Protesters came from cities and towns around northern and western Kurdistan and converged on the wall that now divides Nusaybin and Qamişlo after calls made by the BDP and the HDP to protest the “wall of the shame” currently under construction between the two cities. Turkish police fought with demonstrations on the northern side of the border, while the Turkish army attacked thousands of protesters from cities in Rojava such as Derik, Qamişlo, Girke Legê, Dirbêsiye and Tirbêspiye with tear gas and water cannons as they attempted to march on the border from the southern side. Protesters on both sides of the border responded by throwing stones.
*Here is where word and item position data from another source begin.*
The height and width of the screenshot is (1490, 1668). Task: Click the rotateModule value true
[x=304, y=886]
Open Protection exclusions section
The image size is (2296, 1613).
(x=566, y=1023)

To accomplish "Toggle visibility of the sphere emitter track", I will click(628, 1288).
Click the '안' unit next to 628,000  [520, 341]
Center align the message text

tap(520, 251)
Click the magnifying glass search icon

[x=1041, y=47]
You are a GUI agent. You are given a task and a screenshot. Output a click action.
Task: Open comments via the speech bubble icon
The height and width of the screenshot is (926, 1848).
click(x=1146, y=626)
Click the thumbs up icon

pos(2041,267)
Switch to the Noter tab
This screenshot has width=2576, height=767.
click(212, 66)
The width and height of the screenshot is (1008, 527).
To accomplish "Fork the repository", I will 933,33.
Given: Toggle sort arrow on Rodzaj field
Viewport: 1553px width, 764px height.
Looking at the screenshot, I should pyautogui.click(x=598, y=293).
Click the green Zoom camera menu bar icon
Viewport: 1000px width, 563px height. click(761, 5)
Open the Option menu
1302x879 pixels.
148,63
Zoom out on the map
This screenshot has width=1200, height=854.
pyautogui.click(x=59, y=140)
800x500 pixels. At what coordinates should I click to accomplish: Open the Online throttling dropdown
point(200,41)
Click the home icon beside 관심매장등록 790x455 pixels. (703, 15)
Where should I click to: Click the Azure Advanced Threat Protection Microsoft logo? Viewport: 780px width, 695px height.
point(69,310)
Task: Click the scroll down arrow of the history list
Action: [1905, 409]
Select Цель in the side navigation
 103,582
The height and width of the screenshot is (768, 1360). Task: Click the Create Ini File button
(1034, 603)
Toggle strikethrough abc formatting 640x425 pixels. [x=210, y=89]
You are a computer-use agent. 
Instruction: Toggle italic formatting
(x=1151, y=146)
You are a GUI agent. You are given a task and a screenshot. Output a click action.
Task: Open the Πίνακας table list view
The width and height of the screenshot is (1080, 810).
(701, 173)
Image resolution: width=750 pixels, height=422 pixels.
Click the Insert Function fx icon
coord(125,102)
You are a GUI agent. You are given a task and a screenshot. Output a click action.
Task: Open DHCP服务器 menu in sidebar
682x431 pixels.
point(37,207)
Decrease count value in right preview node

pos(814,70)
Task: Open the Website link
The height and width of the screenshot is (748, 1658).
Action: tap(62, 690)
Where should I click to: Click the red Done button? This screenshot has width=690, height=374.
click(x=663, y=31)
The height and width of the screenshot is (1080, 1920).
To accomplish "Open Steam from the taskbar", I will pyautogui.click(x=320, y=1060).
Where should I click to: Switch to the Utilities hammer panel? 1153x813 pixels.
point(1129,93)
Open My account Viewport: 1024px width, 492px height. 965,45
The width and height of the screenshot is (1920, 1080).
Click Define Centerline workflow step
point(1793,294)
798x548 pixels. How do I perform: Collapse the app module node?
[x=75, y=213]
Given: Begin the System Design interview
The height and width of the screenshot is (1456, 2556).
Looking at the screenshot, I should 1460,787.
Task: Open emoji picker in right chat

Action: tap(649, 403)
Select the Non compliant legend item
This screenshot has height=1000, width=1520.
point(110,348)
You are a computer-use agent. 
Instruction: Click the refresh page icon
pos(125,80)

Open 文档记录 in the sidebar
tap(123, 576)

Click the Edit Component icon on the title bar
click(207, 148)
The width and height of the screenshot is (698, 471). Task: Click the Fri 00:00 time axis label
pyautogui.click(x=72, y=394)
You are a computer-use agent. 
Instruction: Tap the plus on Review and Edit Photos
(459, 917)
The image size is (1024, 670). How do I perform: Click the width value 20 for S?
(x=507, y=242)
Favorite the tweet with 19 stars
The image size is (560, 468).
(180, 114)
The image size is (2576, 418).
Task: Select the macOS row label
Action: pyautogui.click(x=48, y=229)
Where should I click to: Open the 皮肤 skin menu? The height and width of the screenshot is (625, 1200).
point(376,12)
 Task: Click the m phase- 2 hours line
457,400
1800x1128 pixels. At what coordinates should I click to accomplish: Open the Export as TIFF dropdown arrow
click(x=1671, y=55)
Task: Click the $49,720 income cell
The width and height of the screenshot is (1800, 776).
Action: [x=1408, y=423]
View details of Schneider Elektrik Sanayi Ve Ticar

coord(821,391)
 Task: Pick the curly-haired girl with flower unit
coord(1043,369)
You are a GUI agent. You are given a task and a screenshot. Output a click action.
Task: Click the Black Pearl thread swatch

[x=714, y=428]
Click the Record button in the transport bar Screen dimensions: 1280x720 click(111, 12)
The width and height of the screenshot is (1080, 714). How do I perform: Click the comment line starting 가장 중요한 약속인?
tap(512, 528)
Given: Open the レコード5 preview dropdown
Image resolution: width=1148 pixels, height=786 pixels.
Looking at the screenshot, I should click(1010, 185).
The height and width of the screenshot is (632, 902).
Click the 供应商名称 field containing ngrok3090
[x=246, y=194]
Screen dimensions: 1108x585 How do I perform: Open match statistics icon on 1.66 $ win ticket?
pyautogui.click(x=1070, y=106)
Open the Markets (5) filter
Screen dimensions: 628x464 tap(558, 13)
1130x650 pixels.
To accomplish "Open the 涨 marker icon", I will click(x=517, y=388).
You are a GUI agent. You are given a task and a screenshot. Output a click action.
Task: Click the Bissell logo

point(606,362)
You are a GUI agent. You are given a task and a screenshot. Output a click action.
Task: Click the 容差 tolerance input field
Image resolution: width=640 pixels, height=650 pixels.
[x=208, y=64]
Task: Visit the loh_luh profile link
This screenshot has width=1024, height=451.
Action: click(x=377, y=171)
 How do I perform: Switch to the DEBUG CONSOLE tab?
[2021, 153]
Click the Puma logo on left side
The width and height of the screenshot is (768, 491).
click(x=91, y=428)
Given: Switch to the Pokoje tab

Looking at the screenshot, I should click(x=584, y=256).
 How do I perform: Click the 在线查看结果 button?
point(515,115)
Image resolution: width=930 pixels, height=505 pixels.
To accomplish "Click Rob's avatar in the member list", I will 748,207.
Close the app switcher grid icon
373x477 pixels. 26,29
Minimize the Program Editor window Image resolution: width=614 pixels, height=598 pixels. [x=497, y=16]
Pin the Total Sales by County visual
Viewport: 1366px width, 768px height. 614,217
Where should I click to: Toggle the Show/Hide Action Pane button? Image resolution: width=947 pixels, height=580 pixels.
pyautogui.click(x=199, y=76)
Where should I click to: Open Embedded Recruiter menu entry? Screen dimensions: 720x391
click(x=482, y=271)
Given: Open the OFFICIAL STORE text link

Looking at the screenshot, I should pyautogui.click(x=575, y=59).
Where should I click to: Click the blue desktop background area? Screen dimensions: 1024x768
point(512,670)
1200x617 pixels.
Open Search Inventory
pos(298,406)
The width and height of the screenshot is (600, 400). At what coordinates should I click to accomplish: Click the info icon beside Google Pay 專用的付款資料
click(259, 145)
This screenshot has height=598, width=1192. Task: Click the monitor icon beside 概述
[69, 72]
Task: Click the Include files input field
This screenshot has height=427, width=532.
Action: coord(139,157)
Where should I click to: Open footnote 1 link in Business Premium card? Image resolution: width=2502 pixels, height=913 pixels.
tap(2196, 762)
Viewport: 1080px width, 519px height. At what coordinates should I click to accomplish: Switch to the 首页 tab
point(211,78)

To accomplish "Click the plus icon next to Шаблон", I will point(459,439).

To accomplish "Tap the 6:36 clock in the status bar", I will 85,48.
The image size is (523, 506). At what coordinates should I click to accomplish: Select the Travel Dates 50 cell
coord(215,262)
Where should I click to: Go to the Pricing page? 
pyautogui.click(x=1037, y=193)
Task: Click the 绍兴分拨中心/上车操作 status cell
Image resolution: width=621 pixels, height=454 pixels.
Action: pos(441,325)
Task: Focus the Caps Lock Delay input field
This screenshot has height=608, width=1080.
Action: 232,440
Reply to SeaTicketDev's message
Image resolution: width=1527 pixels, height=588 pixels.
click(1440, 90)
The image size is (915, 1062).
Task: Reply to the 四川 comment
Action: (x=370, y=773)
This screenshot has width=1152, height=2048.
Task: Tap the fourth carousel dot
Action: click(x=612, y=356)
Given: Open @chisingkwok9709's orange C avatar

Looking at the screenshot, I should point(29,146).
Turkish police made every effort to prevent protesters from reaching Nusaybın. Outside of Amed (Diyarbakir), Urfa, Mardin and Şırnak police found every reason to stop vehicles at checkpoints and fine motorists for miscellaneous, minor offenses. Despite police pressure, however, thousands reached Nusaybın from other cities around northern Kurdistan. Police again tried to prevent entry to Nusaybin by blocking entrance to the city with armored cars and tank mounted water-cannons (TOMA), but after a meeting between representatives of the BDP and the interior ministry the police blockade was lifted.